**QUOTED TEXT**
'''
Thursday, August 02, 2012
by Mike Adams
[NaturalNews] What if a hurricane and disastrous man-made flood ruined the economy of your city to the point where children throughout the city could not get access to nourishing food?
Economic and nutritional degradation now sounds like most cities in America, even without a hurricane. The severe and epic disaster that happened in Hurricane Katrina is a dire warning and wake-up call.
Filmmaker Robert Lee Grant who was living in New Orleans during Katrina had a simple thought in the aftermath: What can I do to help kids survive? “Nourishing the Kids of Katrina” is the story of organic gardening and permaculture applied directly to the place where kids are found even in the direst of times: the schoolyard.
Every city faces the economic and nutrition crisis; “Nourishing the Kids of Katrina” should be as inspiring to every city as it has been to New Orleans. View the trailer here:
New Orleans was the canary in the mine, warning us about food self-sufficiency
“Nourishing the Kids of Katrina” follows the story of how chef Alice Waters’ ‘edible schoolyard’ program is contributing to the rebirth of the New Orleans uptown, poor, black Green Charter School after its devastation from Hurricane Katrina floodwaters.
'''
**GIVEN TASK**
Please copy the article above about the schoolyard garden film from New Orleans word for word, from its date line through its final sentence.

**RAW RECORDS**
'''
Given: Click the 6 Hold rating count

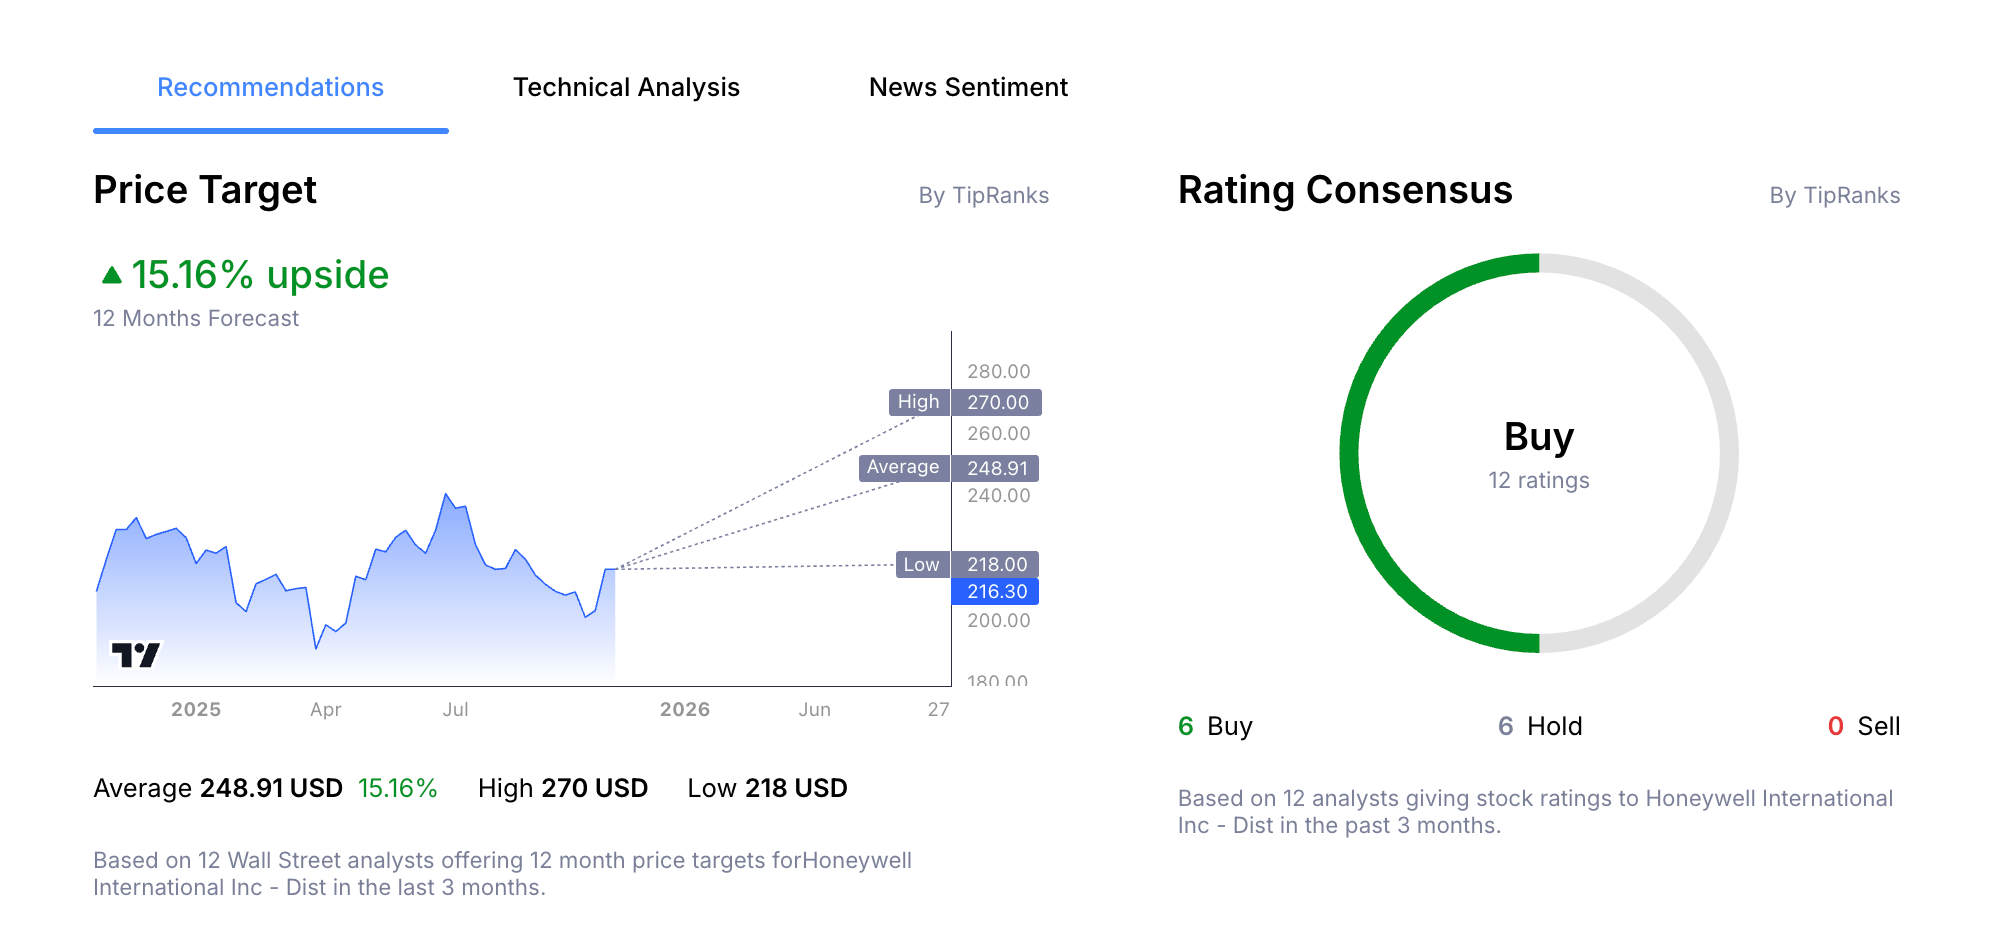Looking at the screenshot, I should 1539,726.
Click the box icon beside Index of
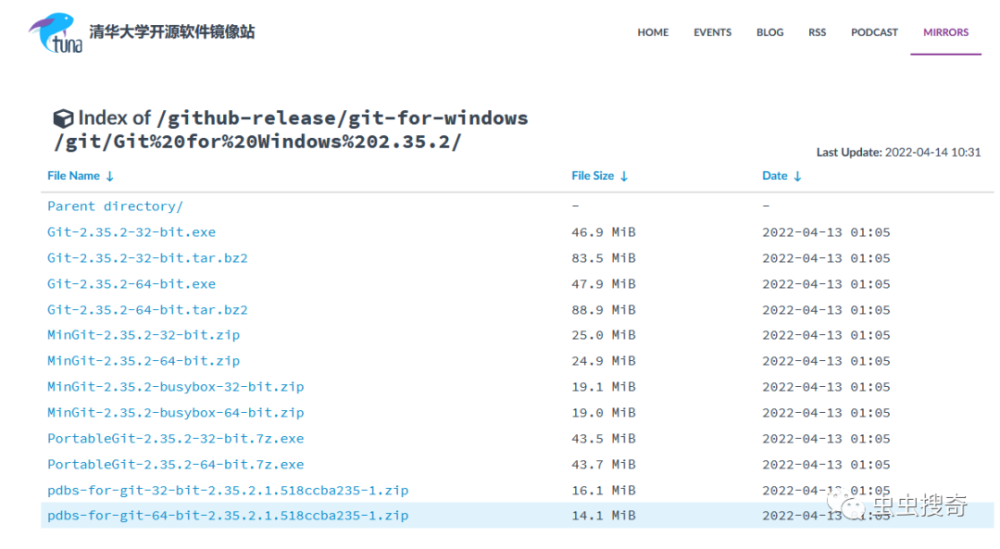 click(62, 118)
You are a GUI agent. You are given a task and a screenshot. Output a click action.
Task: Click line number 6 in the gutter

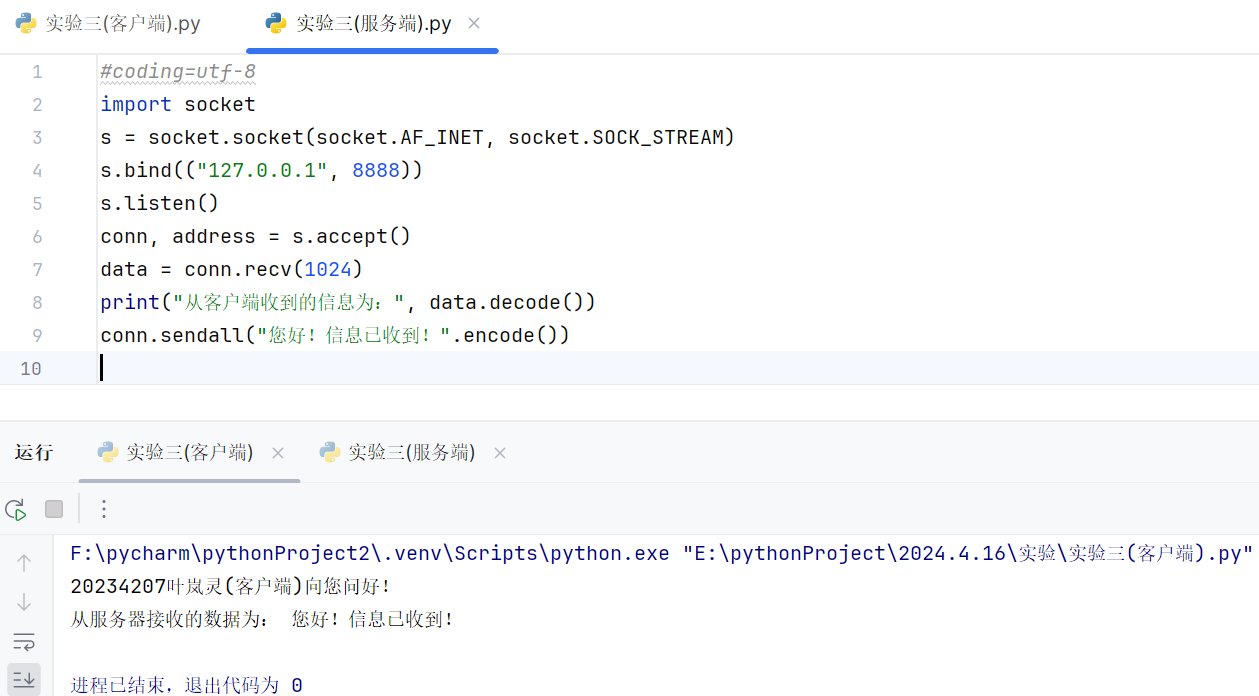point(37,237)
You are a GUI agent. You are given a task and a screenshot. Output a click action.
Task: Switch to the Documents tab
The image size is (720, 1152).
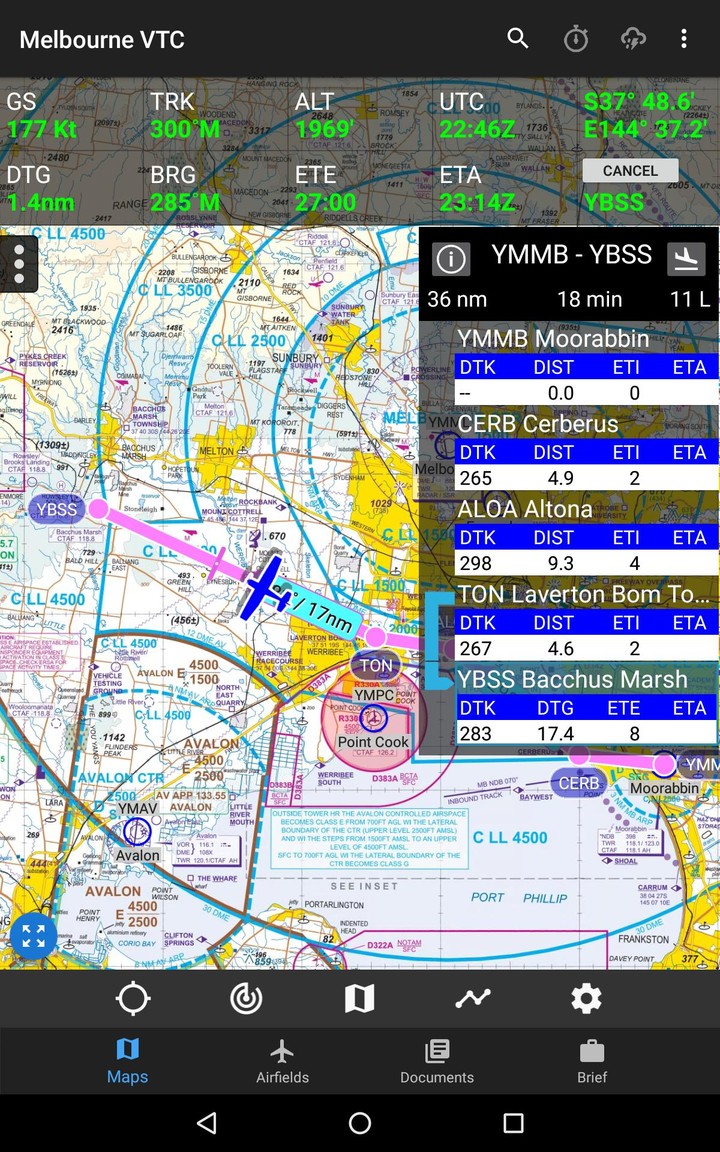[x=437, y=1061]
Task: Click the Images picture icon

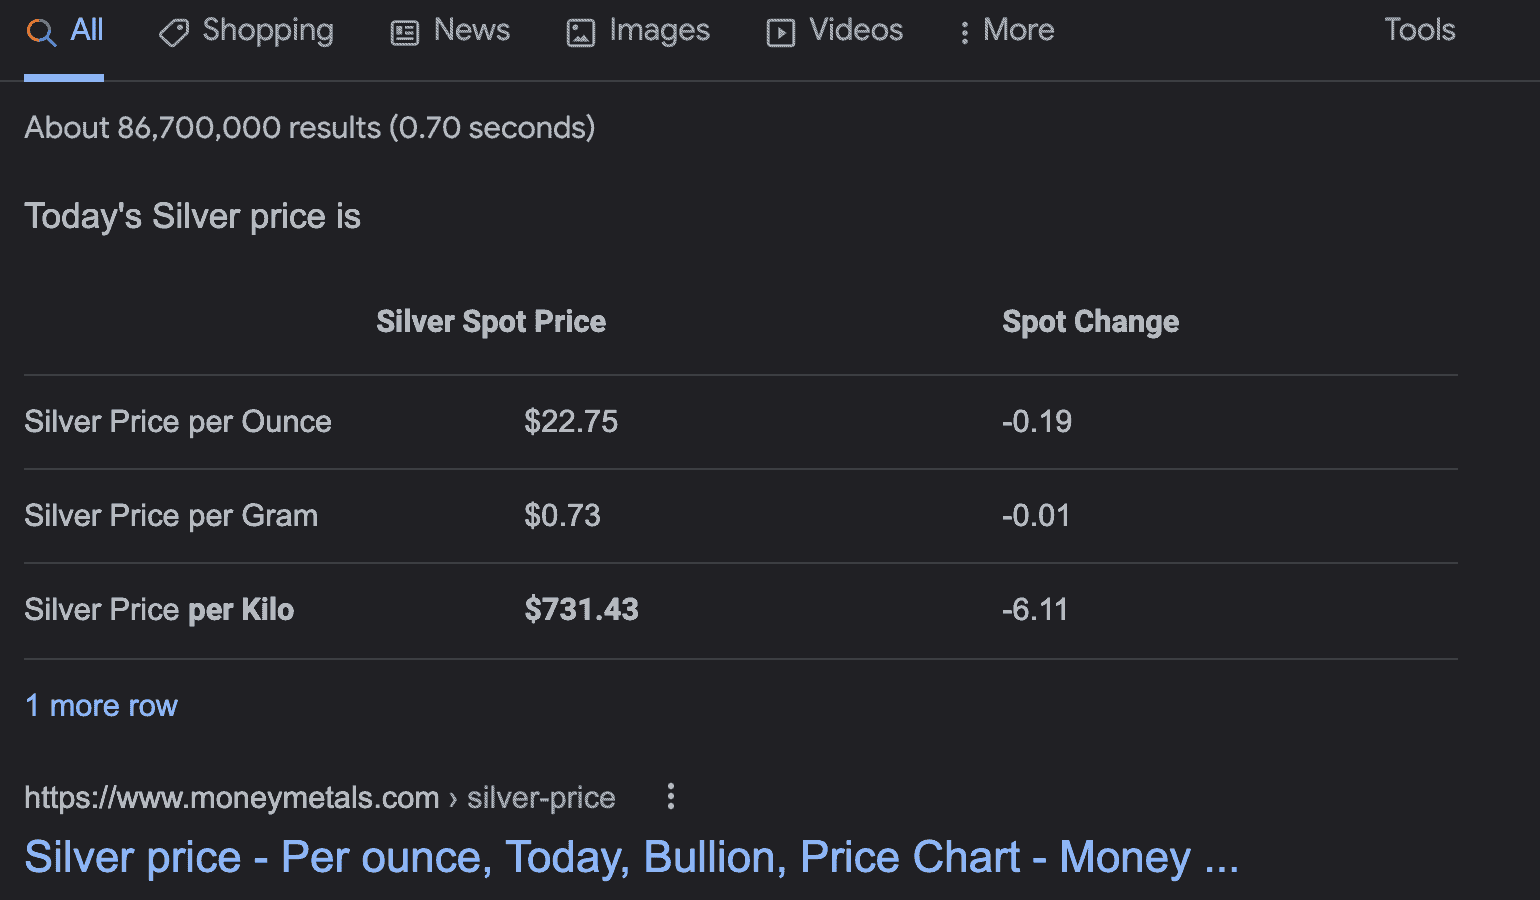Action: (580, 33)
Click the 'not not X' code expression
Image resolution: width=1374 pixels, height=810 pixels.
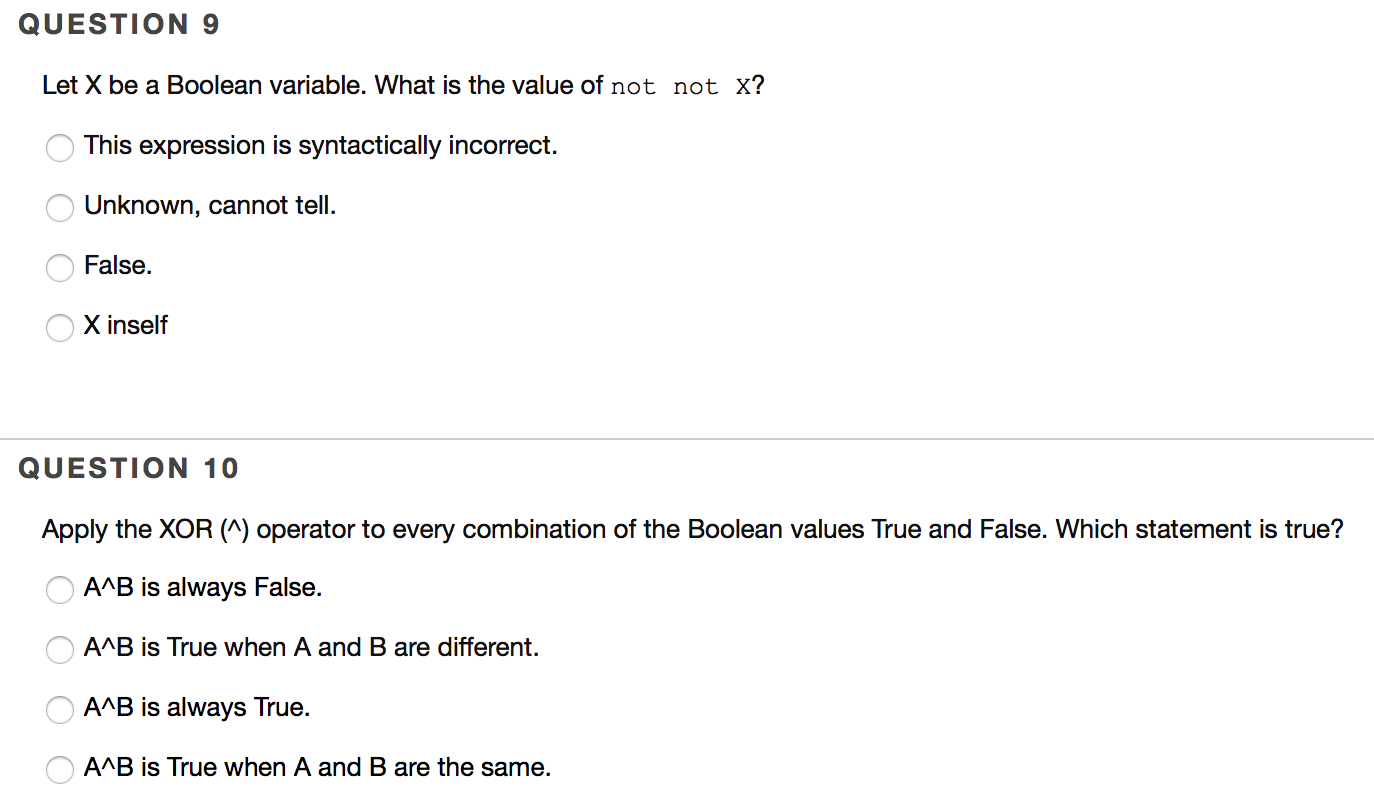click(681, 87)
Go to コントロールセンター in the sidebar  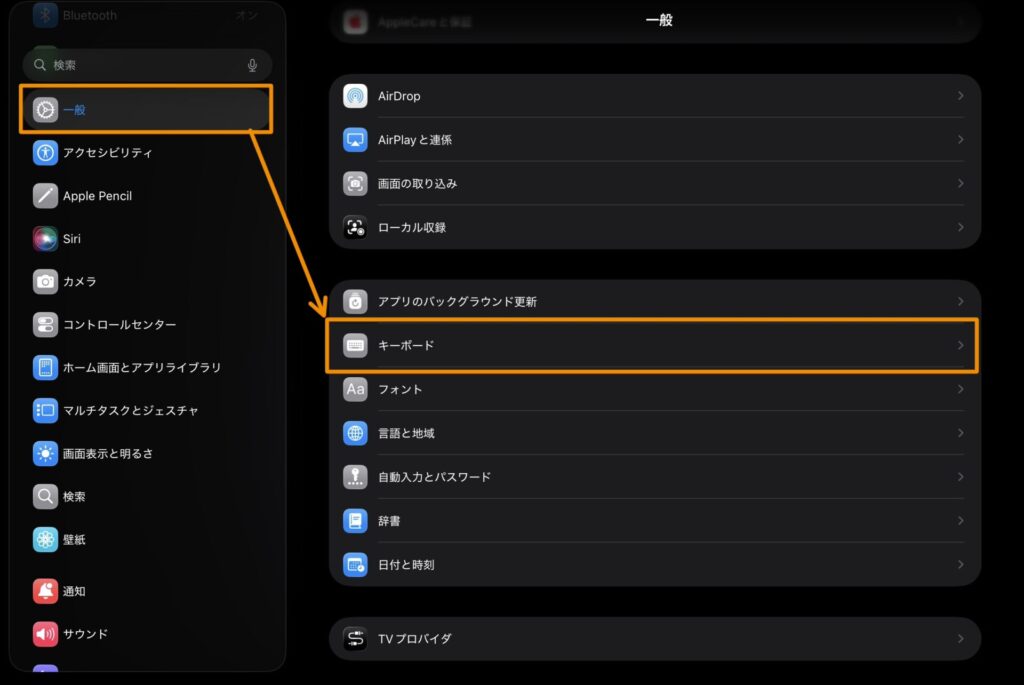point(119,325)
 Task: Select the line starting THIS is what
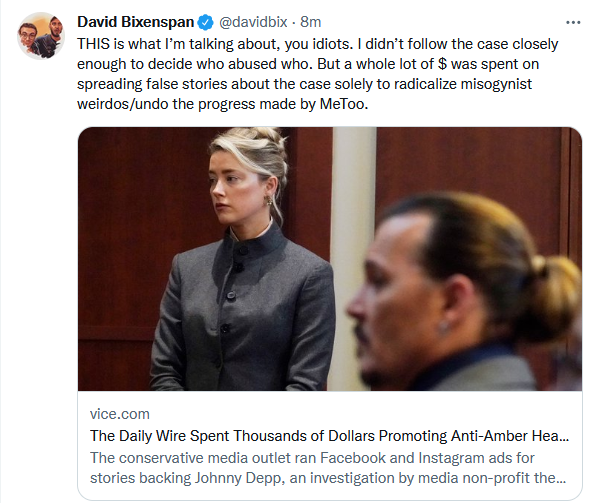click(318, 44)
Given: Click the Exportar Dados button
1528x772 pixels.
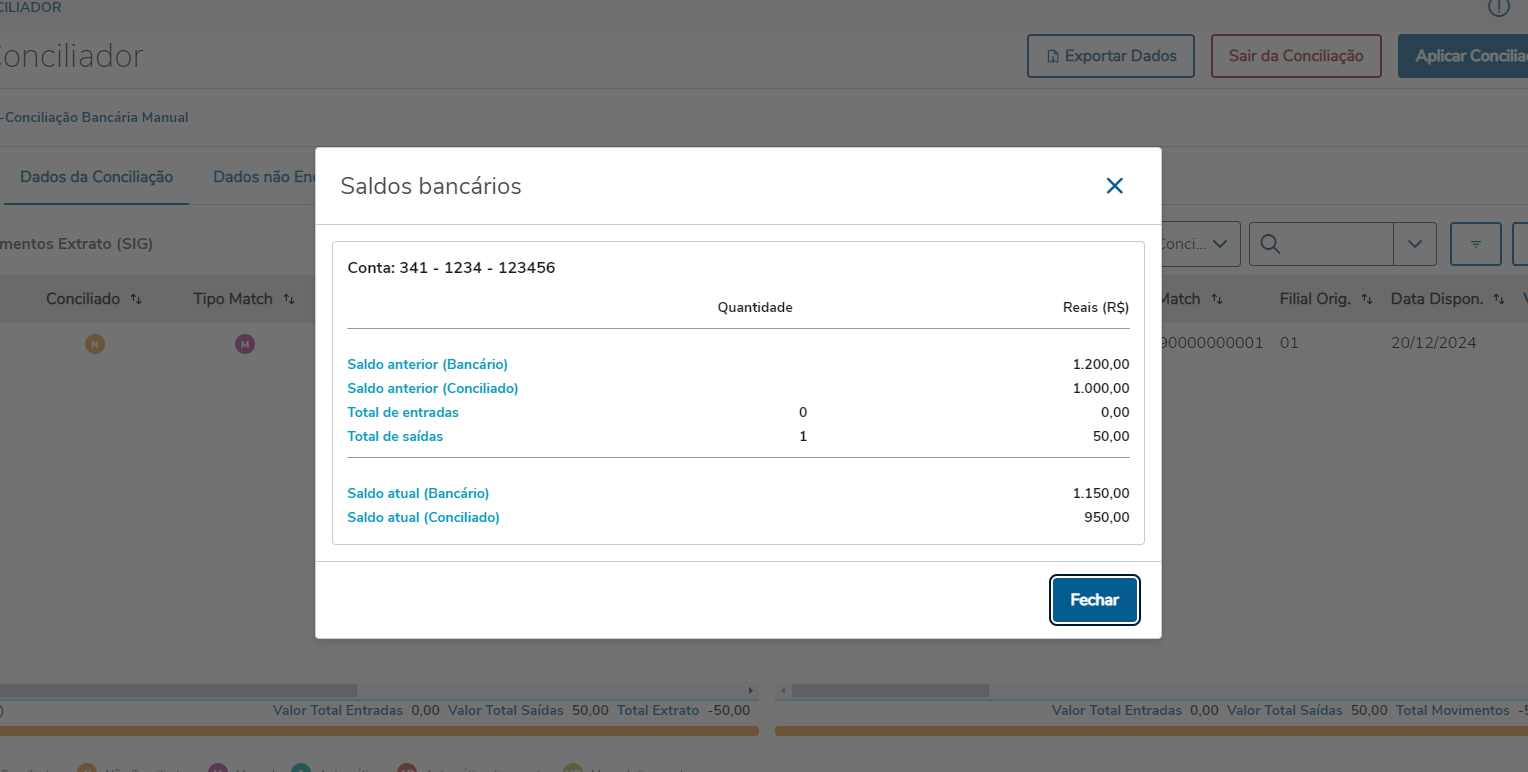Looking at the screenshot, I should (x=1110, y=56).
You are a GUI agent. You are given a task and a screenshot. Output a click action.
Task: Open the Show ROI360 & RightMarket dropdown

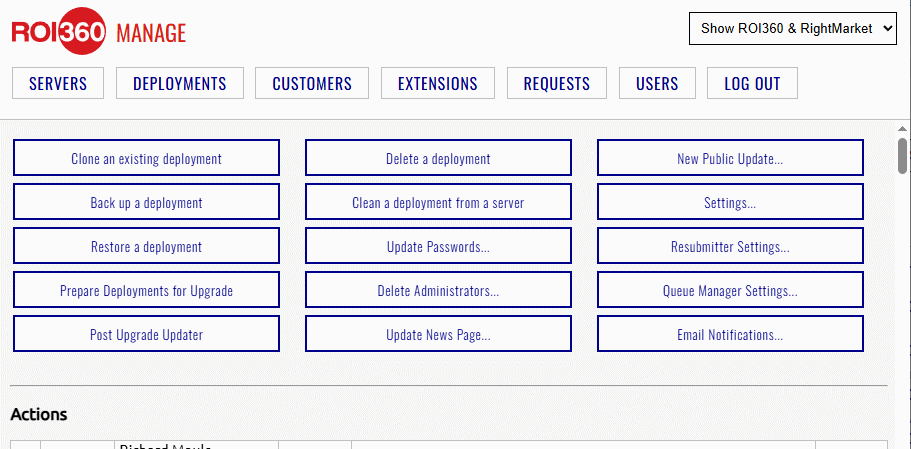coord(793,29)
'''
**RESULT OF THIS TASK**
Thursday, August 02, 2012
by Mike Adams
[NaturalNews] What if a hurricane and disastrous man-made flood ruined the economy of your city to the point where children throughout the city could not get access to nourishing food?
Economic and nutritional degradation now sounds like most cities in America, even without a hurricane. The severe and epic disaster that happened in Hurricane Katrina is a dire warning and wake-up call.
Filmmaker Robert Lee Grant who was living in New Orleans during Katrina had a simple thought in the aftermath: What can I do to help kids survive? “Nourishing the Kids of Katrina” is the story of organic gardening and permaculture applied directly to the place where kids are found even in the direst of times: the schoolyard.
Every city faces the economic and nutrition crisis; “Nourishing the Kids of Katrina” should be as inspiring to every city as it has been to New Orleans. View the trailer here:
New Orleans was the canary in the mine, warning us about food self-sufficiency
“Nourishing the Kids of Katrina” follows the story of how chef Alice Waters’ ‘edible schoolyard’ program is contributing to the rebirth of the New Orleans uptown, poor, black Green Charter School after its devastation from Hurricane Katrina floodwaters.